An Old Testament Map demonstrating the settlement of Canaan by the Canaanites.

A map of the Sons of Noah who settled in Africa & Arabia.


PALESTINE Palestine was occupied long before the Israelites arrived in the land, and even long before the patriarch Abraham arrived. An Old Testament map of Palestine, also called the land of Canaan, shows a diverse landscape. Every known geographical region exists in Canaan. From the coast of the Mediterranean, to the desert regions of Judah and the Negev; from the lowlands of the Shephelah, to the mountains of the Central Highlands, Palestine covers the spectrum of geography.

A map of the geography of Palestine.

Valleys cut through the land in various places. The Jezreel Valley has seen bloodshed since the beginning of time. It’s strategic importance lay in the fact it led to the heartland of Palestine if approaching from the north. It is in the Jezreel Valley the Battle of Armageddon will one day take place. Megiddo, an ancient city of importance, commands the Jezreel. The Jordan Valley slices through Canaan on a north-south axis, providing the eastern border of the Promised Land. The Philistines occupied the plain of Philisitia. The five cities under Philistine control made up what was known as the Philistine Pentapolis. These cities were Ekron, Gath, Gaza, Ashkelon, and Ashdod. These Philistine cities dominated the Coastal Plain, forcing the Israelites into the Western Mountains.
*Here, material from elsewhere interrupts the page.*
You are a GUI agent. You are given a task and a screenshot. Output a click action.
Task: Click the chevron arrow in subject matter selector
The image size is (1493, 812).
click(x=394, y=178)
An Old Testament map may list the Western Mountains as the Central Highlands. The Hill Country of Ephraim was also located in this region. Jerusalem and Shechem dominated the Western Mountains. Shechem became the capital of the Northern Kingdom, while Jerusalem became the capital of the Southern Kingdom of Judah. The Central Ridge Route ran along the top of the plateau, and was a vital road in antiquity, as it remains today. Abraham spent much of his time in the southern Negev country. Beersheba was a major city of the Negev, and was home to Abraham for a time. Much of the Abraham narrative, and that ofIsaac as well, takes place between Beersheba in the Negev, and Mamre, near Hebron, both located south of Jerusalem.
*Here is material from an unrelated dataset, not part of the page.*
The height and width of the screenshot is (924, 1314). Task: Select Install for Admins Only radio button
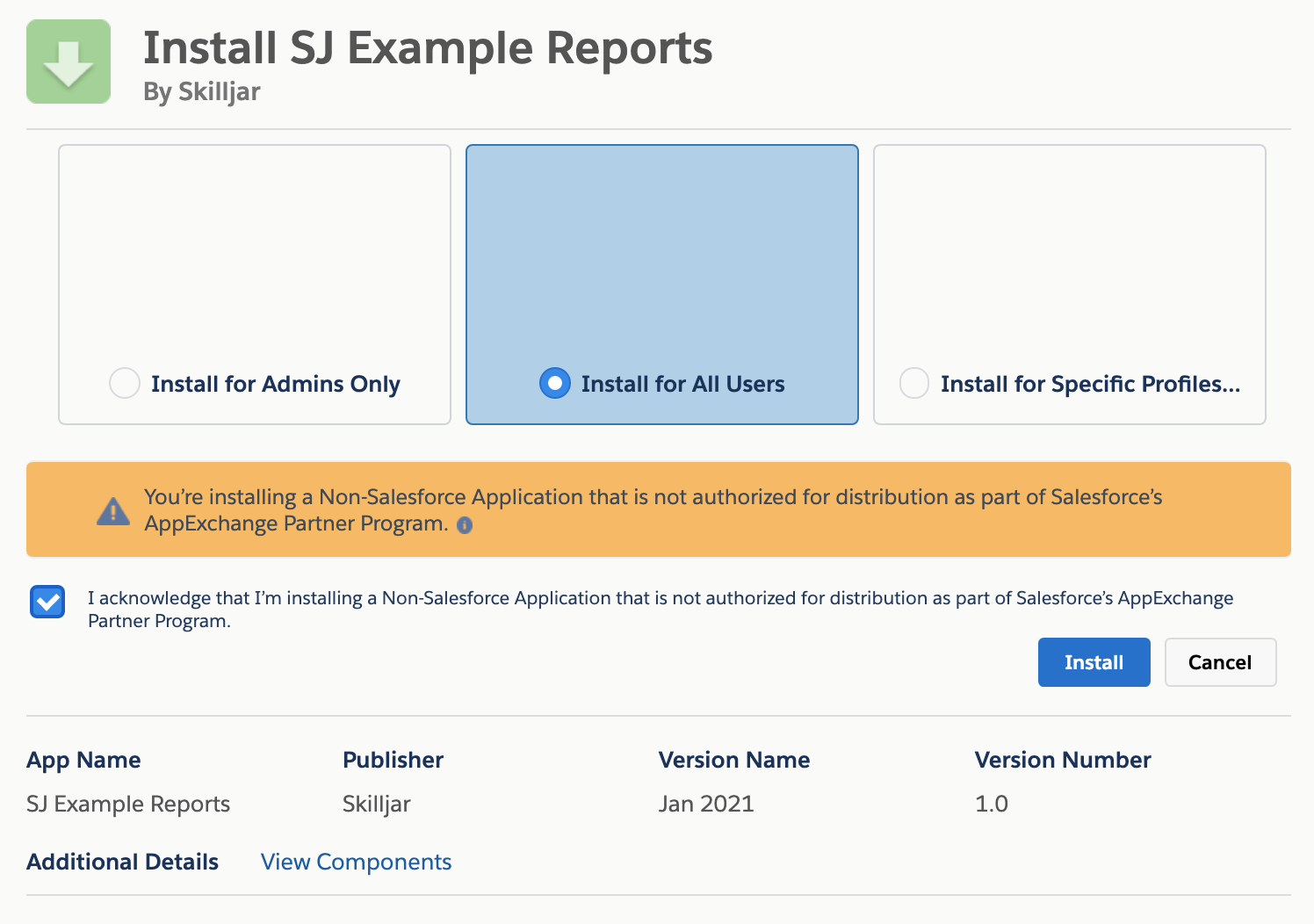click(125, 383)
Ancient Canaan was a land interconnected with roads and cities, though occupied by a wide array of peoples.

ANCIENT PALESTINE Any Old Testament map will reveal the land of Canaan was a well connected land even in ancient times. Many routes of ancient importance criss-crossed the land. Running on a north-south route, three vital ancient highways dissected Palestine. Starting in the west, along the Mediterranean Coast was the International Coastal Highway. This ancient highway carried trade goods which were vital to the economy of the Ancient Near East. Many different armies traversed this route en route to battle, or perhaps returning from defeat. The ancient city of Megiddo sat astride the Aruna Pass; where the I.C.H. enters the ever strategic Jezreel Valley. Megiddo, perhaps more so than any other city of the time, saw blood shed and war regularly in attempts to control this vital route.
The writer of Revelation foresaw the last battle, the Battle of Armageddon, as being fought in this area. Along the Western Mountains ran the Central Ridge Route. This route pierced the heart of Jerusalem, and connected the ancient city to Shechem, in Samaria. The two cities were Canaanite rivals for control of this ancient route before Abraham arrived.
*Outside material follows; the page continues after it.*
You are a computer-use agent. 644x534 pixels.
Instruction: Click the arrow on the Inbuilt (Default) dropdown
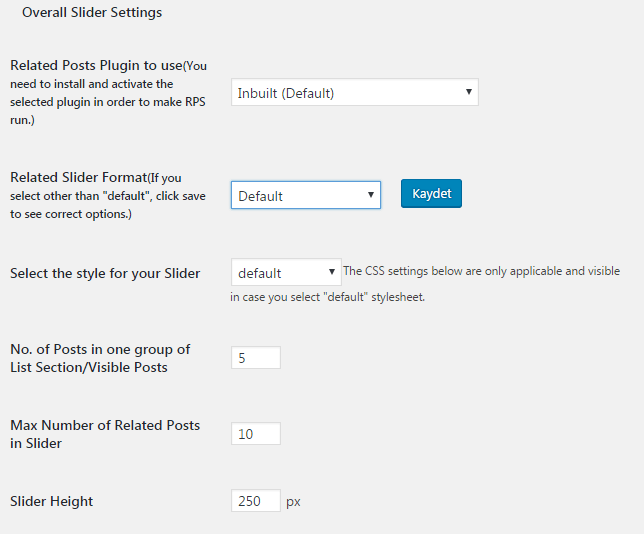pos(468,93)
East of the Jordan, in what would become known as the Transjordan region, The Kings Highway ran from north to south. This route is mentioned in Numbers 21:22 by name. This route ran from Ezion-geber, at the top of the Gulf of Aqaba, northward to Damascus. Caravans ran this route carrying spices and perfumes, along with other products from the Arabian Peninsula.

ABRAHAM was called from the land of Ur, in southern Mesopotamia. The Old Testament map of Israel began with Abraham’s journey into Canaan. It is believed by some scholars Ur was suffering a depression of sorts near the end of the third millennium B.C., which would have explained God’s call to leave Ur. Abraham and his father, Terah, along with his nephew Lot, and their wives, left their home and journeyed to Haran. It is widely held they made this trip around 2000 B.C., though the exact dates vary from scholar to scholar. Haran is likely named after Abraham’s brother, who had died unexpectedly in Ur, leaving his only son Lot behind for Abraham to raise. The most likely route they took from Ur led through the ancient city of Mari.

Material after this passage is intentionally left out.